John, OK, I think this gets us to the heart of the disagreement. You say that 
“Peircean objects are often abstractions that we can only grasp through signs. 
This is not the case, I think, with gravity.” I think differently. 

 

Like Peirce, I think that all cognition is through signs — more specifically, 
through those copulations of icons and indices which Peirce called Dicisigns, 
or “natural propositions” as Frederik Stjernfelt calls them. All facts are 
abstractions drawn from a vastly complex and multidimensional reality, and are 
ipso facto signs. “Gravity” too is a sign, and an abstraction, but the dynamic 
object of a proposition in which that word plays a necessary part is no 
abstraction; it’s a real general that we can only grasp through such signs. All 
scientific inquiry is semiotic; experiments too are signs, questions put to 
nature.
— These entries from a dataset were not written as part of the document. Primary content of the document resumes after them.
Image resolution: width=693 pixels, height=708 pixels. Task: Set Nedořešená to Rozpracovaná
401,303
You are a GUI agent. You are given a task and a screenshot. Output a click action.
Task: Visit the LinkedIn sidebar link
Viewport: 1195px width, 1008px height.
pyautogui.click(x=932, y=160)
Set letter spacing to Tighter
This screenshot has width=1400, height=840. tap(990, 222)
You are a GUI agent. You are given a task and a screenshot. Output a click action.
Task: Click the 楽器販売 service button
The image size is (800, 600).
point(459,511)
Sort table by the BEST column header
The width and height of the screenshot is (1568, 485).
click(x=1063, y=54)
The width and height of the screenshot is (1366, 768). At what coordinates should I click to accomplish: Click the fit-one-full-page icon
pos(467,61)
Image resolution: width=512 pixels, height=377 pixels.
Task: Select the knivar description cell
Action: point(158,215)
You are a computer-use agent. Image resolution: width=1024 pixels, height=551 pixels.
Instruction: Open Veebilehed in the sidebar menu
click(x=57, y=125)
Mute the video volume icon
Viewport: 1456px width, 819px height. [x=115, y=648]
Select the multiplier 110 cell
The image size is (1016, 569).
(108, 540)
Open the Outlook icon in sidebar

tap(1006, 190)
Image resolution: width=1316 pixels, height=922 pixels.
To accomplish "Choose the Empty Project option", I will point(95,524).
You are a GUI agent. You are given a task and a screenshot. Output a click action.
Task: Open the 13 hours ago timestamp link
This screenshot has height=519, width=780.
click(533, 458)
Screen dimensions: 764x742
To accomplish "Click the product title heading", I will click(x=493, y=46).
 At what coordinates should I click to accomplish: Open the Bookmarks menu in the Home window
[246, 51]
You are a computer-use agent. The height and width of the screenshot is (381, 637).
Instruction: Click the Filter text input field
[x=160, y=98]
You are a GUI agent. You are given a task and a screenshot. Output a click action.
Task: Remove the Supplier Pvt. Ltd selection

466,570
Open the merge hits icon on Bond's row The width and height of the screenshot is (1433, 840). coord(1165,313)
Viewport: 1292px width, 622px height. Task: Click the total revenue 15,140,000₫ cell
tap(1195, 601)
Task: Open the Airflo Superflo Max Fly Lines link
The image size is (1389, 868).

I doubt that we can grasp the reality of gravitation, or any other type 
of phenomenon, without experiments of some kind.

 

You may be right about “the usual notion of determining in both logic and 
science.” I’m not expert enough in those fields to say, and maybe the 
dictionaries I cited are wrong. But it’s clear from the above that your usage 
habits also differ from mine with respect to the words “object” and “sign”. 
Polyversity strikes again! All I can say is that the usage habits I’ve acquired 
under the influence of Peirce make sense to me, and serve my communicative 
purposes well enough that I’m not about to abandon them. I suppose you can say 
the same of your own usage habits, acquired under other influences. And I can’t 
argue with that.

 

gary f.

 

} A path is made by people walking on it; things are so because they are called 
so. [Chuangtse 2] {

 <http://www.gnusystems.ca/gnoxic.htm> www.gnusystems.ca/gnoxic.htm }{ gnoxics

 

From: John Collier [mailto:colli...@ukzn.ac.za] 
Sent: 31-Jan-15 10:19 AM
To: Gary Fuhrman; Peirce Discussion Forum (PEIRCE-L@list.iupui.edu); 
'biosemiot...@lists.ut.ee'
Subject: RE: [PEIRCE-L] FW: [biosemiotics:8047] Re: Triadic Relations

 

My problem, Gary, is that Peircean objects are often abstractions that we can 
only grasp through signs. This is not the case, I think, with gravity. 
Personally, I have adopted what I call “dynamical realism”, the idea that only 
those things are real that are dynamical, or can be explained in dynamical 
terms. This is a program, not a definition of what is acceptable. If we can 
take what appear to be abstractions and give them a dynamical explanation 
(which can then be tested in principle, because we have interactive access only 
to dynamical things, and to dynamical things because they can be interacted 
with), then I have no problem. But before that is carried out, as it has been 
with gravity, I don’t think we can understand what it means for an abstraction 
to determine anything. And I don’t think we should talk about what we don’t 
understand the meaning of, except maybe to express a wish and a hope. I see 
Ben’s reference to evolution in his response to me as one way of cashing out 
this hope, which is in many cases not adequately satisfied (a lot of bad 
evolutionary psychology out there, which I am taking a long time to try to 
avoid in my work on evolutionary moral realism).

 

I don’t have a problem with talk of objects determining if it is a wish and a 
hope in many cases, but in many cases, where we have not yet cashed out 
abstractions I think that is all it is, basically a promissory note. I take my 
fallibilism very seriously.

 

I do disagree with you on difference from other logicians. I think that 
sufficiency is the usual notion of determining in both logic and science. There 
are, of course, all other things being equal assumptions (often called 
auxiliary assumptions). It applies to the gravity case, for example. The 
meaning is clear in the case of logical (in the broad sense) and causal 
consequence. But objects determining seems quite opaque to me until something 
like one or the other of these is cashed out. For the time being I intend to 
avoid it as too opaque to be particularly useful. I think I have done that 
successfully before without finding an equivalent substitute, but rather by 
stating the issues involved differently.